Read single quoted values inside strings

Hi all, I have opened a text file using the readlines() function. This text file has various sections containing different information. In some of the lines i am finding strings that contain information inside single quotes. There are multiple words within these quotes. how can i keep ‘THIS TEXT’ intact when splitting following string "#1 1 0 'THIS TEXT' '' '88218681' 0.398 1 '' 1 1 2 0 168384 461330 0 " at every “” ? splitting up at every space breaks the single quoted text in two.
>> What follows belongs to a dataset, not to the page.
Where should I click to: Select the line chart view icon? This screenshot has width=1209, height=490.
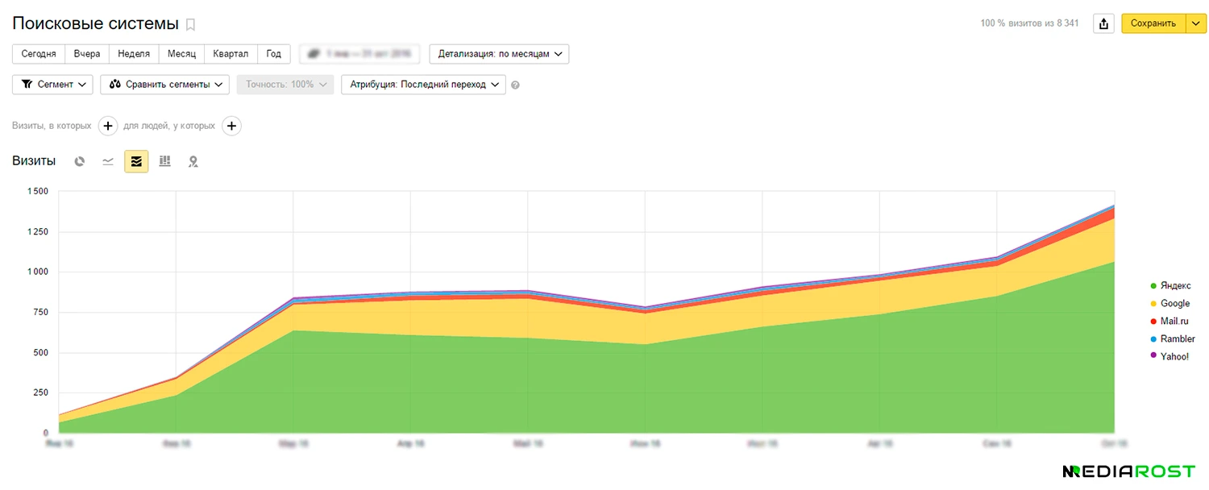[108, 162]
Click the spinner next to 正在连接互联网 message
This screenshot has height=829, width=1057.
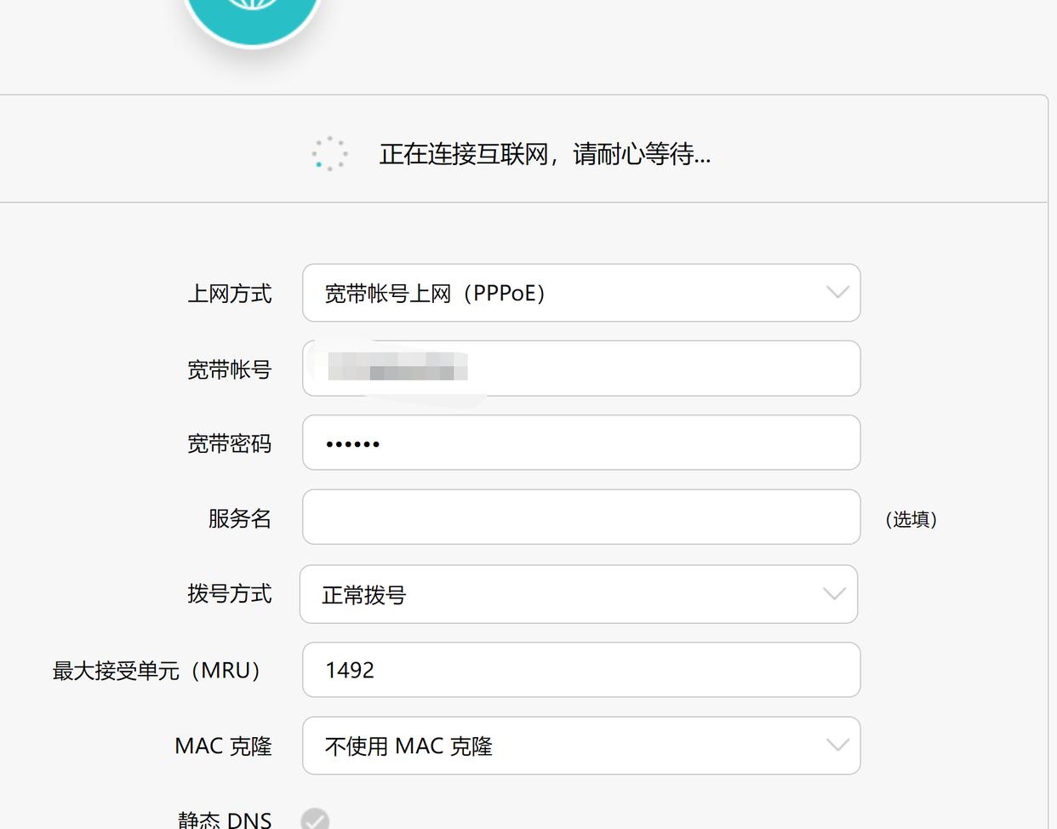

I believe that if you were using double quotes instead (as it is usual) maybe you could use DelimitedFile.readdlm.

Thank you Henrique, but that is exactly my problem. The textfile is an export from some application which i can not change.

Cannot you read the whole file to a String, replace all single quotes by double quotes, and then write it to a string buffer to pass it to DelimitedFiles.readdlm?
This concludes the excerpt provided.